Hemingway beffa l'ultimo embargo?

L'articolo che qui riporto, di Mimmo Candìto, è del 2 gennaio 2009. Obama, da poco eletto, non s'era ancora insediato alla Casa Bianca, ma molte speranze parevano aprirsi per Cuba. Più d'uno dava per certa la fine dell'embargo e l'apertura di nuove relazioni tra gli Usa e lo stato socialista dell'isola caraibica. Fino ad oggi non è andata così. Obama non è riuscito neppure a mettere fine all'illegale detenzione dei musulmani imprigionati e torturati dall'amministrazione Bush nella base americana di Guantanamo. Men che mai ha impresso una svolta nelle relazioni con lo Stato cubano.
Il pezzo di Candìto, assai bene scritto, parla della collaborazione tra lo stato cubano e un centro di ricerca Usa per la digitalizzazione della mole cospicua di documenti che si conservano nella casa di Ernest Hemingway, appena fuori da L'Avana. L'articolo parla dell'amicizia tra Fidel e lo scrittore nordamericano. Non è di certo benevolo con gli esiti recenti della Rivoluzione Cubana e c'è tra le righe qualche cattiveria gratuita, e tuttavia si legge con gusto e dà molte notizie utili. Non sarebbe male se oggi lo steso Candìto scrivesse un nuovo articolo per raccontare come la nuova amministrazione Usa nulla abbia fatto finora per allentare le tensioni con Cuba e come abbia respinto tutte le iniziative di distensione partite dai governanti dell'isola. Non so dire se Obama voglia davvero la svolta e se sia stato fin qui prigioniero di un'establishment politico-militare inguaribilmente anticastrista anche per gli storici rapporti degli Usa con l'emigrazione e con la mafia cubana di Miami. Qualcuno ipotizza che attenda le difficile elezioni di mezzo mandato per muovere i suoi passi. Se è così, com'è sperabile, a novembre dovrà lanciare in fretta la sua sfida di pacificazione, senza attendere l'approssimarsi delle presidenziali del 2012. Dopo che Raoul ha dato assicurazioni per una svolta di mercato dell'economia cubana anche attraverso il licenziamento di centinaia di migliaia di dipendenti statali e una campagna di privatizzazioni, non ha più alibi. (S.L.L.)

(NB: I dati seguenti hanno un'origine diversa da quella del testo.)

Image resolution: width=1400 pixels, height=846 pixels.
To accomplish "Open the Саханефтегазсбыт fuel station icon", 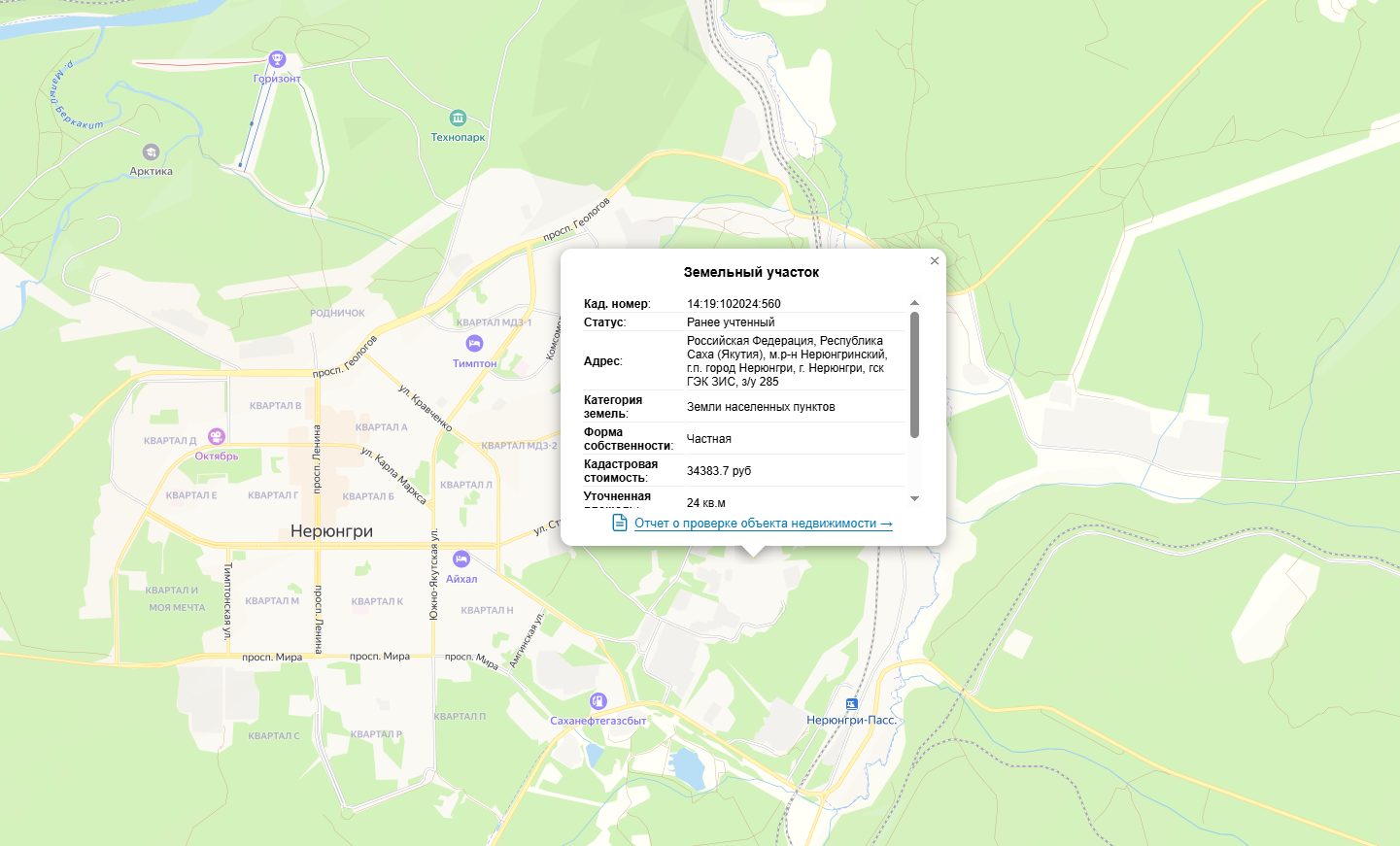I will coord(598,701).
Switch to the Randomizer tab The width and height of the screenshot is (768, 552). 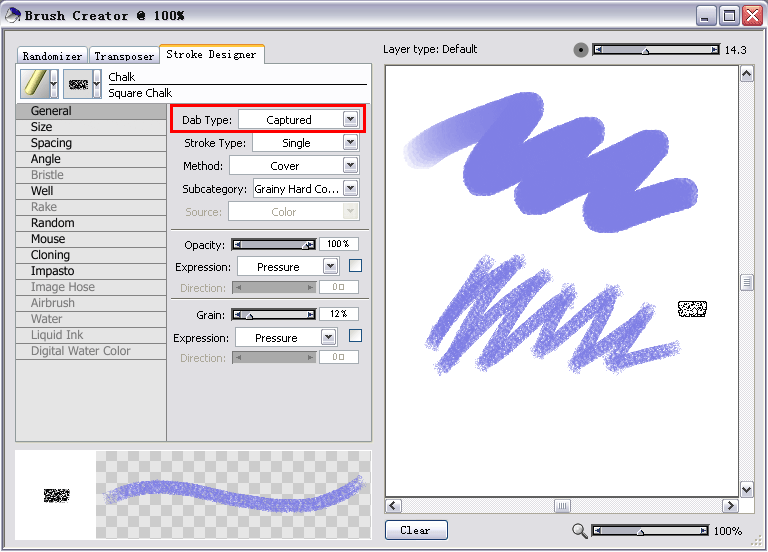coord(53,56)
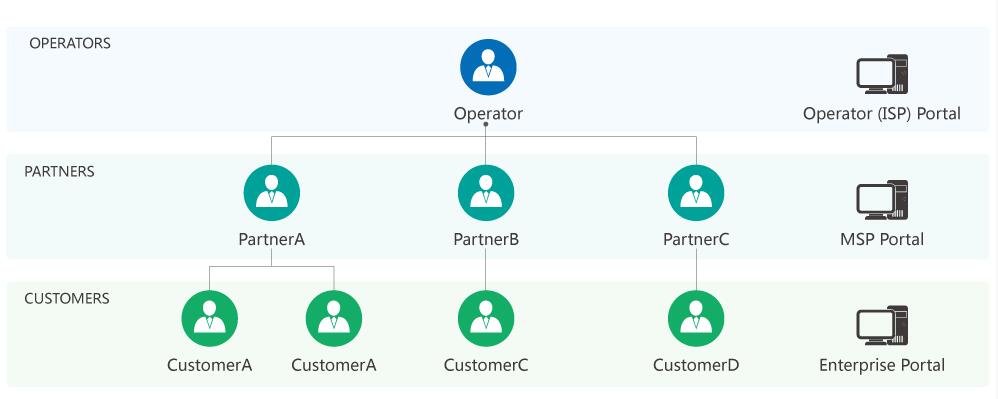Click the PartnerB text label
Image resolution: width=998 pixels, height=399 pixels.
tap(486, 239)
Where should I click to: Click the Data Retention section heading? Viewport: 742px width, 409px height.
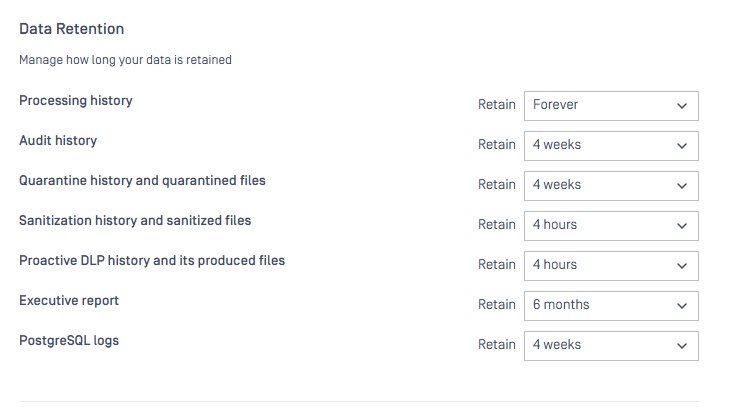point(71,29)
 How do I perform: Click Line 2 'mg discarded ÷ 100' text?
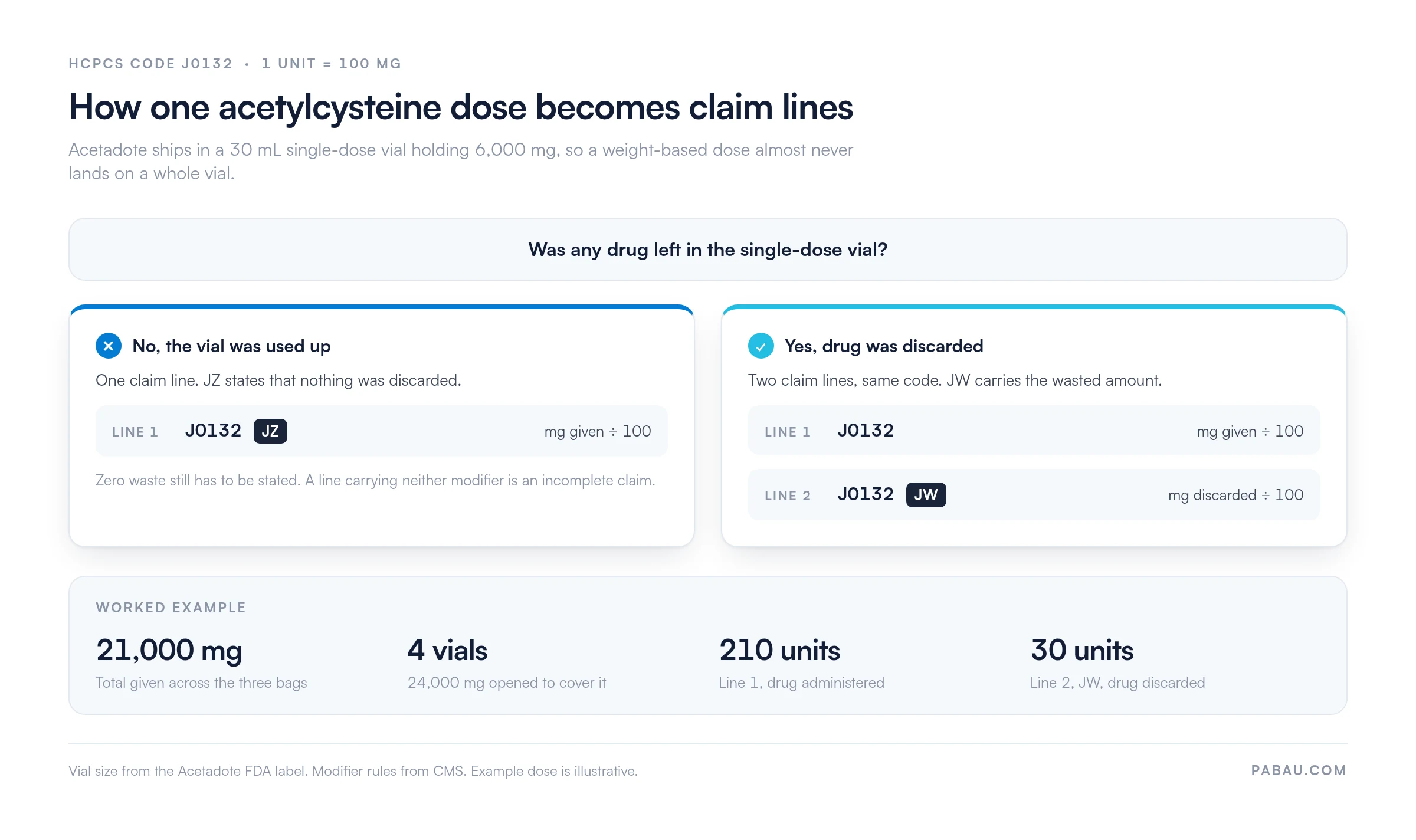1236,495
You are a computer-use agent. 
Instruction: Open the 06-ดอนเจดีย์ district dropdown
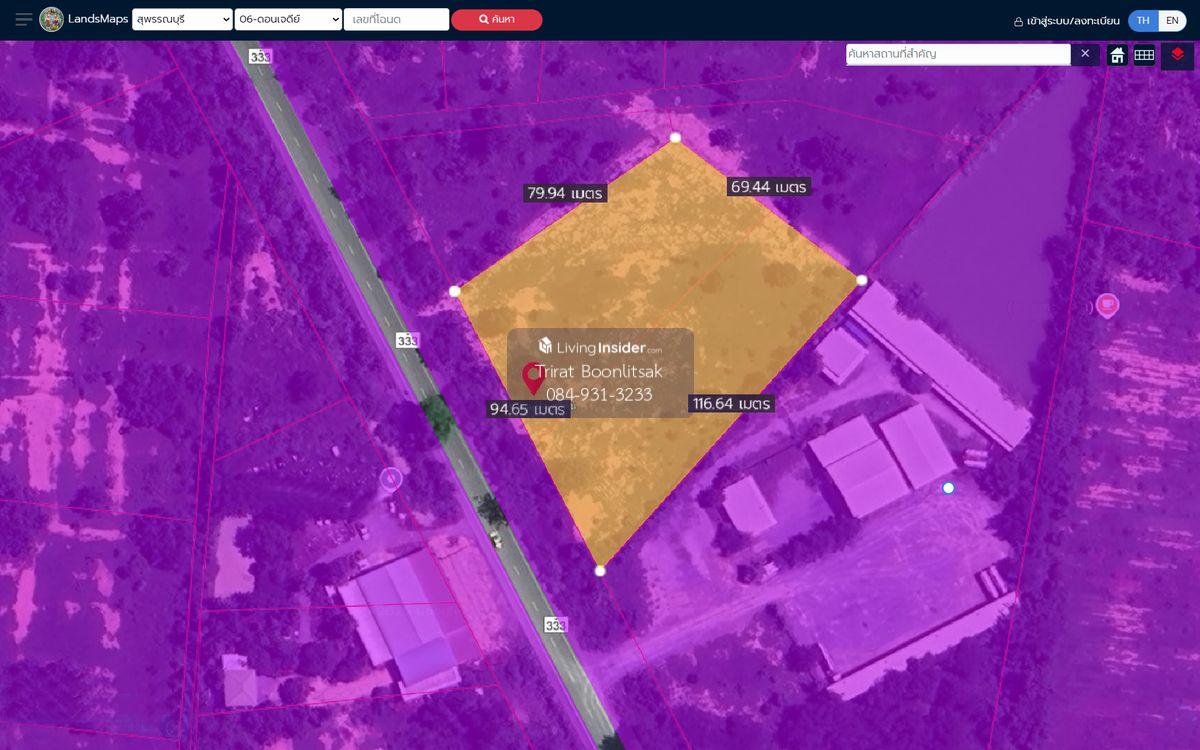(x=288, y=19)
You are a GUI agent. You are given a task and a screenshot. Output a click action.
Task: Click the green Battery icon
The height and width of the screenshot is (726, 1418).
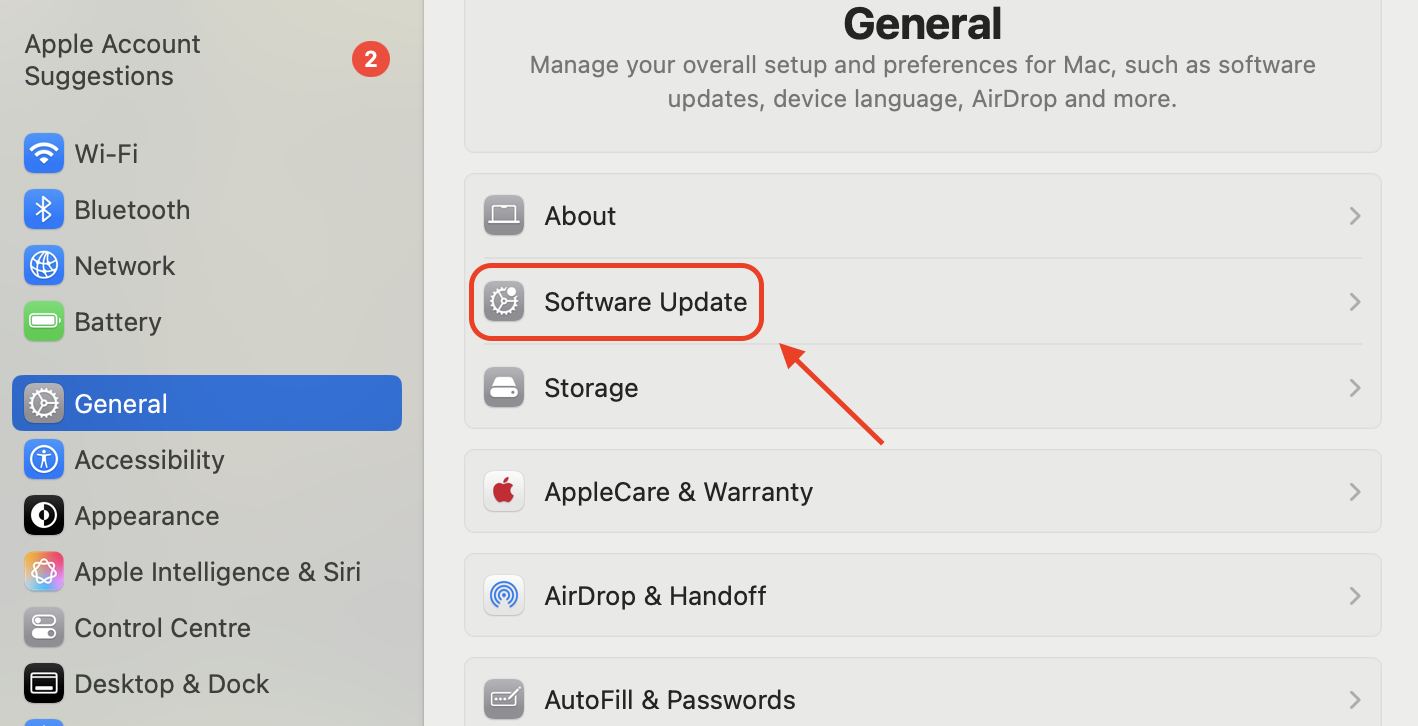click(44, 321)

La vecchia casa di Hemingway, sull’isola di Cuba, Finca Vigía è il suo nome, sta appena fuori dall’Avana, in un borgo di campagna che si chiama San Francisco de Paula, con una piccola piscina, molti alberi di grandi fronde che nascondono lo yacht «Pilar», e i banani immancabili in ogni orizzonte del Tropico. Tutto è rimasto come in quei giorni lontani, le piastrelle luminose, i gatti che sussurrano, il letto bianco incastonato tra le librerie di legno dolce, e lassù, in fondo, la torretta dove lui si isolava a scrivere con la sua vecchia macchina nera dai grandi tasti, montata accortamente su un leggio alto per non doversi sedere (e potersi sottrarre ai tormenti inarrestabili delle emorroidi). La Vigía e la sua leggenda sono il passaggio obbligato di ogni turista che venga a Cuba, insieme con il bar della Floridita e con il piccolo albergo Ambos Mundos, nella Calle dell’Obispo, dentro il cuore nobile dell’Habana Vieja. Perché, per chi sbarca sull’isola senza più il battito pulsante dell’orgoglio della Revolución, Hemingway resta il compagno d’avventura più affascinante, l’unico vero interprete di un sogno che ambiziosamente possa sopravvivere alla Revolución, ora che anche questa denuncia il degrado delle proprie miserie perfino dentro quelle patetiche immagini di un Fidel scavato dal male, ospitalizzato nella sua tuta cadente da vecchio pensionato in fase terminale.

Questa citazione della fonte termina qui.